Here’s Tom Arnold of Concern Worldwide on fighting global hunger
Question: What is the most acute problem you confront?
Arnold: Hunger is the ultimate expression of poverty, and that’s why there are still almost, at this stage, a billion people suffering from hunger everyday, and that hunger is a combination of acute malnutrition, but that’s of small proportion. I mean, that’s less than 10%. And the really serious problem is chronic malnutrition. About 90% of about a billion people are suffering from chronic malnutrition, and it’s about people being caught in a desperate poverty trap and they’re not, at the moment, able to get out of it, and I think the challenge is to see, find ways of both dealing with the immediate problem and also then helping people out of these poverty traps they are stuck in.
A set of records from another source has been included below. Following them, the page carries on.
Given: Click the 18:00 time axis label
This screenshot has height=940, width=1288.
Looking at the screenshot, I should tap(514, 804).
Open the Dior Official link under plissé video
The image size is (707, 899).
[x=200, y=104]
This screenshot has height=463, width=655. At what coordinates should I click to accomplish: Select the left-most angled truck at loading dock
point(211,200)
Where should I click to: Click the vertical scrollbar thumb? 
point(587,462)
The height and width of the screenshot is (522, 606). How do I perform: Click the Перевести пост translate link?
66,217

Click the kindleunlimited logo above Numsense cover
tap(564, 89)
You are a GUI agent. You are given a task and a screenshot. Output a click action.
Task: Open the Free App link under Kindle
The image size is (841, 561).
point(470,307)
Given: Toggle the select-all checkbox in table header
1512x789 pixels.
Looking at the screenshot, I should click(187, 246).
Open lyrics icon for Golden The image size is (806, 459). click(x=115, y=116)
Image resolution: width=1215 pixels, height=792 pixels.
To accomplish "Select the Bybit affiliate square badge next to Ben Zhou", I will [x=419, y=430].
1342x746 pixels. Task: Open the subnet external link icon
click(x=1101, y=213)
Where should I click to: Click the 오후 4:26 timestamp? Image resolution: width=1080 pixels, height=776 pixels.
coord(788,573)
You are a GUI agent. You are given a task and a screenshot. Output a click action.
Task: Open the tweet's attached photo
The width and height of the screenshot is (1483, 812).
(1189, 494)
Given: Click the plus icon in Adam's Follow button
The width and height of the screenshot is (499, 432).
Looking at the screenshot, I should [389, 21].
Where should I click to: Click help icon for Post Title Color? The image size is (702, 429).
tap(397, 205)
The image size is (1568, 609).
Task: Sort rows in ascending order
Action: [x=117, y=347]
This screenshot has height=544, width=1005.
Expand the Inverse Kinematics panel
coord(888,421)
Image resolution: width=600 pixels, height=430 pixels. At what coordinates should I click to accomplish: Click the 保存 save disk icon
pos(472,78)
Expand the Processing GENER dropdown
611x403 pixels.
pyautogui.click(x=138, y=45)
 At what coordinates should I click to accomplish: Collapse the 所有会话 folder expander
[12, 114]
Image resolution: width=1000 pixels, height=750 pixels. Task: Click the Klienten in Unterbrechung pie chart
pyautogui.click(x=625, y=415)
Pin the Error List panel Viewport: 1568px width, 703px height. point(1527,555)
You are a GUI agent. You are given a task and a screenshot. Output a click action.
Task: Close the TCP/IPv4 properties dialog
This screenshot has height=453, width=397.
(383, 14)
We’re very focused on the whole area of acute malnutrition, and we were very instrumental in developing a different approach to dealing with that, called Community Therapeutic Care, which has been adopted last year by the UN as Best Practice, but we’re also dealing with a whole area of chronic malnutrition, and that’s where we’re trying to really break the cycle, and that cycle involves women who, pregnant mothers who are underweight and badly nourished producing children who are underweight, and particularly in the first two years of life, if children are not properly nourished, there’s already stunting comes in there and there’s a huge proportion of the children in the countries we work in are affected by stunting, and that means mental and physical stunting, which is irreversible. So, really, that’s a key focus as well. And then, at the other end of the scale, as we, people, we’re really trying to find pathways out of hunger for people, people, you know, who if we can improve their livelihoods, if we can get them earning that little bit extra amount of income, then, you know, they can grow their own food and they can really help themselves out of hunger.
Question: What is the impact of climate change?
Arnold: Many of the countries we work in are working in very fragile climates, and particularly areas like the Horn of Africa, Ethiopia, Somalia and Northern Kenya, Darfur, Chad – all of these are very vulnerable bases where climatic change and, you know, we’re facing into more of this, are making the farmers’ livelihoods much more vulnerable. Rains that don’t come on time or that come irregularly, and sometimes come too much rain, shorter growing seasons, all of these things. So, we’re looking at, you know, different ways of how we can help that, and some of that will involve looking at pastoralist lifestyles, because many of these areas in those environments are dealing in the pastoralist setting and finding solution their problems is certainly one of the things we’re doing. To deal with hunger on a long term and sustainable way, it’s a lot more than about either increasing agricultural production or tackling the immediate problems of malnutrition. It really is about trying to look at this in a holistic way. Obviously, health has a very critical role to play in terms of what some of the methods in the whole area of child survival, so making sure that mothers are properly, perhaps [good health] in small children are properly both nourished and some of the elementary causes… I mean, when you look at it, and we have close to 10 million children a year die under the age of 5. Ten million children under the age of 5 die every year. And more than half of that is caused through a combination of malnutrition and easily preventable diseases, so if we’re to make the biggest, quickest impact, that’s where we have to start. And then, when you get into education, if you take a longer term perspective here, one of the critical things is educating girls, and that has been shown again and again to, in development terms, to give about the highest return you can get. So, dealing with hunger has to be done in an integrated way, tackling the immediate food problem but also investing in education and health.
Question: What are the obstacles to stopping hunger?
Arnold: I think there remains the issue of keeping a very clear focus on it at both national and international level. I mean, and having policies in place to deal with it, because policy matters here and political will to provide the resources to fund policy change. But, you know, we have, we had in Ireland recently something called, we had the Irish Hunger Task Force, which was asking the question, you know, what can Ireland, as a country, do to really make an impact on the problem of world hunger? And we came up with two core priorities. The first one was dealing with tackling nutrition of the mother and child under two years of age, putting a great deal more emphasis on that and a great deal more focus on that. And the second one was putting a much greater emphasis on improving the productivity of small scale African farmers, and that’s a role for governments in Africa to really change policy on, but also, they need the support of the international community to come in and basically fund improved policy to do that.